Creating a distributed network for European startups
To succeed in creating an start-up ecosystem that can repetitively and sustainably build global leaders, Europe has to deal with the critical issue of fragmentation.
Seedcamp has spent the last few years very focused on building the beginnings of a network model for entrepreneurs. We've tried to lessen the constraints and isolation of geography by giving people the best possible access to a distributed network of advisors, funding and investors across our region, who can help them aim high and build ambitious global businesses.
At Seedcamp we believe we need to make our geographic distribution and cultural diversity part of our strength, so we've pushed the network out across the region with programs in London, Berlin, Paris, Ljubljana, Helsinborg, Tel Aviv, Warsaw, Kiev and San Francisco. In 2010 we intend to extend this to Copenhagen, Barcelona, Prague and New York.
This network model is the right focus and one that Seedcamp will deepen and maintain.
Leveraging the network for seed investors
One of the things we've learnt with Seedcamp is that there is a huge amount of seed investment activity across our region.
But right now it is fragmented, in pockets, shares no learnings and almost never networks. In fact, there is no dedicated regional network that brings together active seed investors in a concentrated way and these are the folks that entrepreneurs (including Seedcamp ones) often look to as their first source of capital.
So with Seedsummit, we are trying to create an informal forum where the people most actively investing in seed can get together, share best practices and dealflow.
Why is seed so important?
While micro-seed funds like Seedcamp, Techstars and YCombinator do an awesome job of helping start-ups get off the ground and traditional venture firms are great at providing early stage and growth capital, seed investing provides a vital bridge between prototype and establishing product/market fit.
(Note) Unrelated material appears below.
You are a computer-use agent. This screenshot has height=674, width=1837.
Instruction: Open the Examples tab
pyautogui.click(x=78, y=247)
Even before today's well worn arguments about the lower cost of starting businesses, seed has always played a vital role in any vibrant and successful start-up ecosystem. In the Valley, enlightened seed investors like Mike Markkula ($250k into Apple in 1977), Andy Bechtolsheim ($100k into Google in 1998) and Peter Thiel ($500k into Facebook in 2004) have given some of today's biggest technology players their start.
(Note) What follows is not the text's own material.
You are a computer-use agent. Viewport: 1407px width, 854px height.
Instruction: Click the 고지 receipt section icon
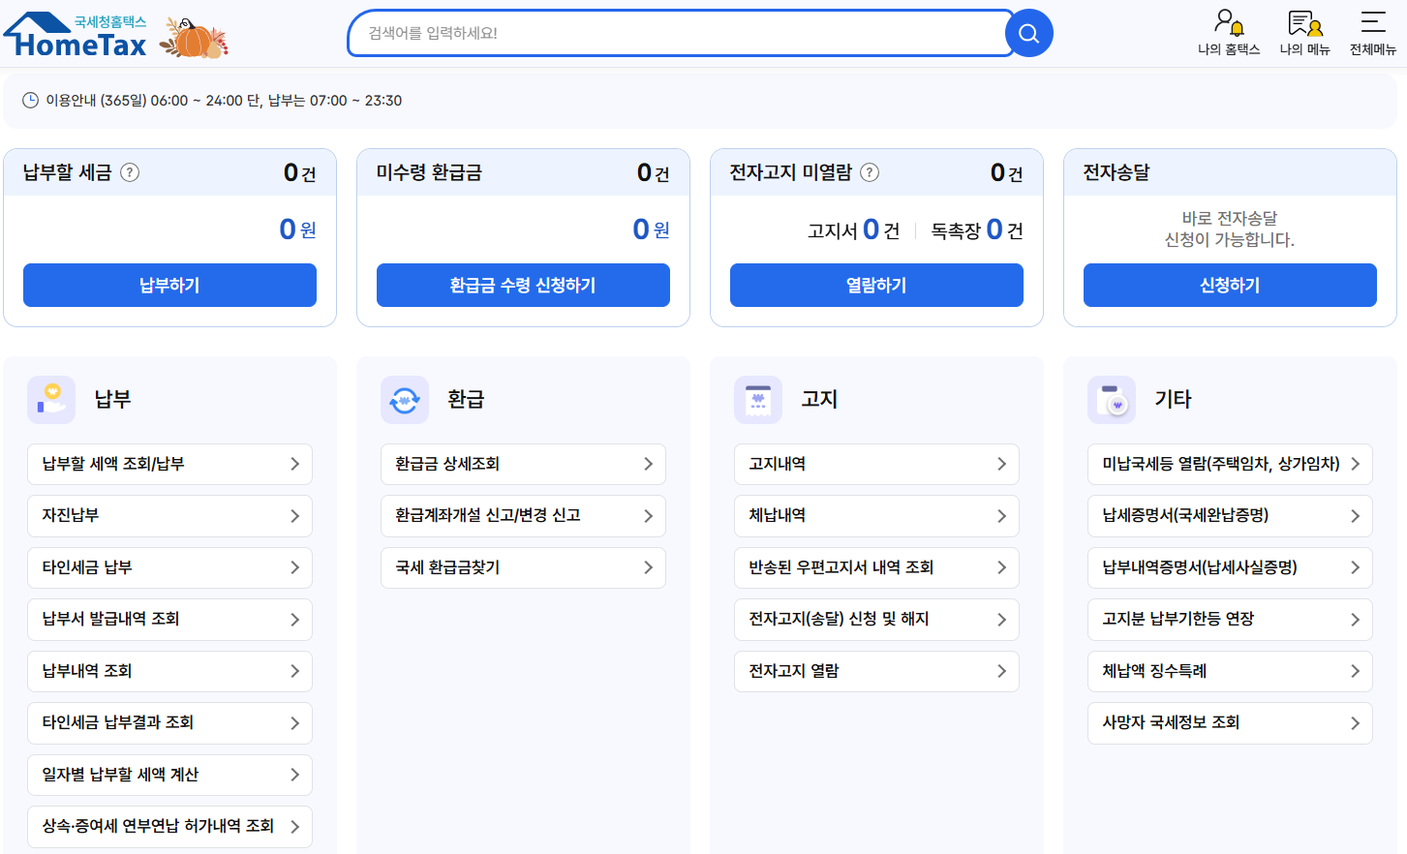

But more than just capital, the best seed investors provide critical advice, mentoring, connections and qualified access to top-tier capital when and if that becomes appropriate for start-ups.
Seed networks are developing strongly outside of Europe
While seed investing used to be the preserve of a few well intentioned individuals, seed in all key markets is becoming professionalized and there is now an incredible network of active stage investors and firms.
In the Valley there are folks like Jeff Clavier, Aydin Senkut, Mike Maples, XG Ventures, Reid Hoffman, Ron Conway and the SV Angel crew, Dave McClure, Chris Sacca, Allen Morgan, True Ventures and OATV. On the East Coast there is Union Square, First Round and the emergence of Betaworks and Founder Collective. Obviously there are also great investors in Boulder, LA, Vancouver, Boston and Seattle as well. In Israel there is Yossi Vardi of course and the TechAviv angels and across continents float Esther Dyson and Joi Ito.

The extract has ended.